Chikvaidze EN, Partskhaladze TM and Gogoladze TV

http://www.ncbi.nlm.nih.gov/pubmed/24757073

http://onlinelibrary.wiley.com/doi/10.1002/mrc.4075/abstract;jsessionid=39B010DF34D055C5F27880DD49E628F1.f01t04

I discussed EPR briefly in an earlier post (http://sitspinnmr.blogspot.com/2014/02/hyperpolarization-without-persistent.html).  To review, one can think about EPR much like you think about NMR.  In a simple 1D 1H NMR spectrum parameters like the resonance frequency (the chemical shift plus any scalar couplings) and peak integrals can be interpreted to understand properties of the molecule, for instance the molecular structure of a small drug-like organic molecule.  There are similar parameters for EPR.  In EPR the resonance frequency is reported as the "g-factor."  Instead of depending on the shielding of nuclei by electrons like the chemical shift in NMR, the g-factor depends on the coupling of the spin motion of the electron to the orbital motion (spin-orbit coupling).  These days every organic chemistry textbook contains a table of chemical shifts classified by functional group.  With EPR, on the other hand, I am not aware of any standard tables of g-factors.  I don't want to suggest that the spin-orbit coupling is not sensitive to electronic structure.  Of course it is!  Spin-orbit coupling depends on which orbital the unpaired electron resides.  For metals, the g-factor is crucial.  For organic (oxygen, carbon and nitrogen) radicals, though, it seems like all g-factors are ~ 2.  Although the g-factor is not diagnostic in these cases, the coupling to magnetic nuclei are!  The unpaired electron will experience "hyperfine" coupling to nuclei, such as 14N (nuclear spin I = 1).  The electron is split into 2I+1 lines.  Hence if the nuclei is 15N (I = 1/2) the EPR signal is a doublet.  If the nuclei is 14N, the EPR signal is a triplet, but all three legs have identical height.  (As an aside, I'll mention to organic chemists that they should look at the CDCl3 signal in a 1D 13C spectrum to see an equivalent effect).  EPR spectra differ in two key ways from NMR spectra.  First, the x-axis is magnetic field (in gauss or telsa) not frequency.  Second, the y-axis is the first derivative of the absorbance.

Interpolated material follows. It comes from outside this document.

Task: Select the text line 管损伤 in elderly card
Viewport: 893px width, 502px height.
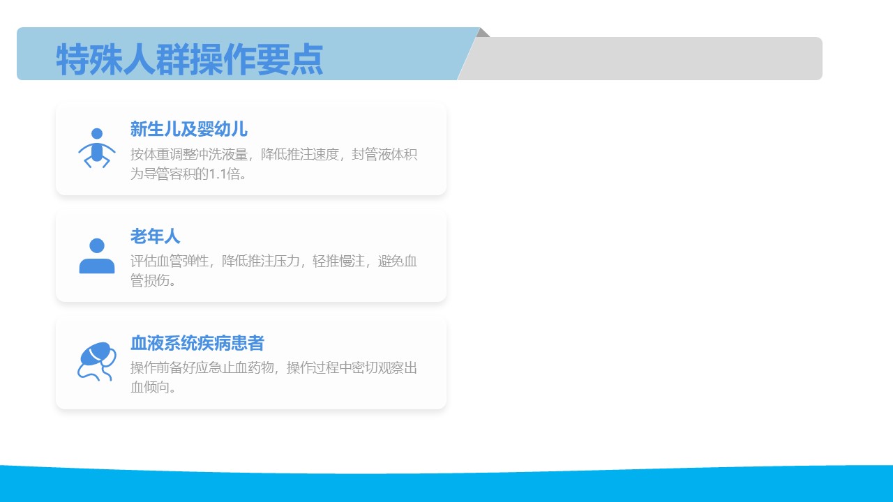Action: click(153, 281)
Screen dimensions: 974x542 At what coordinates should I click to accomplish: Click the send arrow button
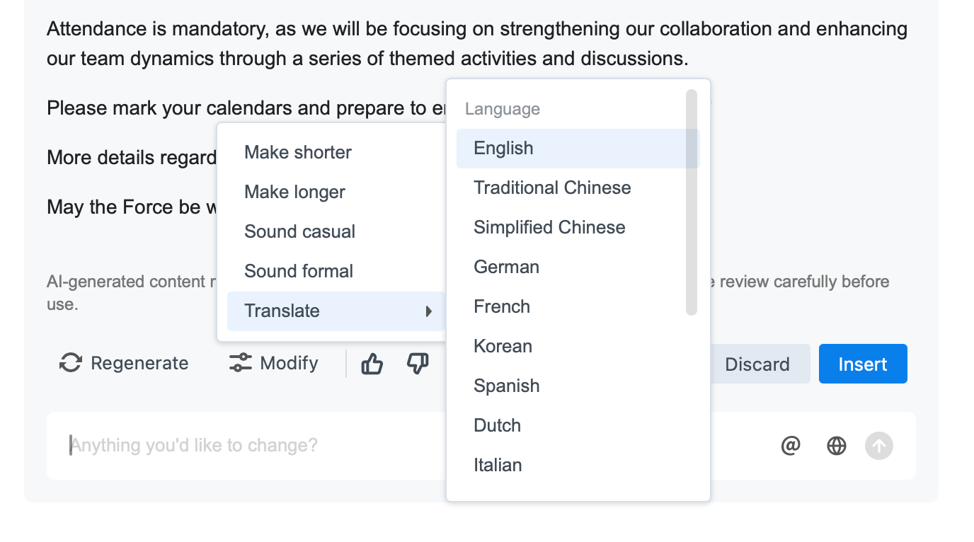(x=879, y=446)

Now that we are all experts on EPR, what is it that Chikvaidze and co-workers are measuring?  There is a branched polymer in skin and hair called melanin that controls pigmentation color.  This polymer is made of varying amounts of two monomers, called eumelanin and pheomelanin.  The former is associated with dark (brown or black) colors, the latter with red.  Eumelanin contains a O-C-C-O semiquinone and gives an EPR signal consistent with an oxygen radical (a singlet).  Pheomelanin contains a O-C-C-N semiquinonimine and gives and EPR signal consistent with a nitrogen radical (triplet).  According to the authors the measurement of the concentration of pheomelanin in skin samples is "an issue of great interest in the world" because UV-mediated breakdown of this molecule produces reactive oxygen species which "might help to explain the relatively high incidence of skin cancer among red-haired individuals."  There are assays available to determine the ratio of pheomelanin/eumelanin in hair samples that involve chemical treatments, etc.  Because these molecules are paramagnetic, it is possible to use EPR as a non-invasive assay to determine the amount of pheomelanin (ug/mg) in hair samples.

What did the authors do?  They collected 113 hair samples from their students (42 black, 28 dark brown, 27 red and 16 blond - I assume each sample is from a different student.  It is not clear if all samples are used in this study.) and divided the samples in bundles of equal mass (40 mg) and length (1.5 cm).  Because they need to make very accurate measurements of the g-factor, the authors use a standard of Mn2+ (in MgO powder).  I assume the standard is in a sealed capillary which is placed in a 4 mm EPR tube along with the hair bundle.  EPR are measured using an X-band EPR spectrometer at room temperature.

The EPR spectrum of black hair is a "slightly asymmetric singlet" with g-factor = 2.0035-2.0036.  The spectrum of black hair looks identical for each donor (data not shown).  For red hair, on the other hand, the spectrum vary depending on the donor.  The authors classify two distinct types of spectra (type I and type II) with g-factor = 2.0038-2.0047 shown in Figure 2:


The interpretation of this data is that the EPR spectrum of black hair is essentially the spectrum of eumelanin, whereas the spectrum of red hair is a superposition of eumelanin and pheomelanin.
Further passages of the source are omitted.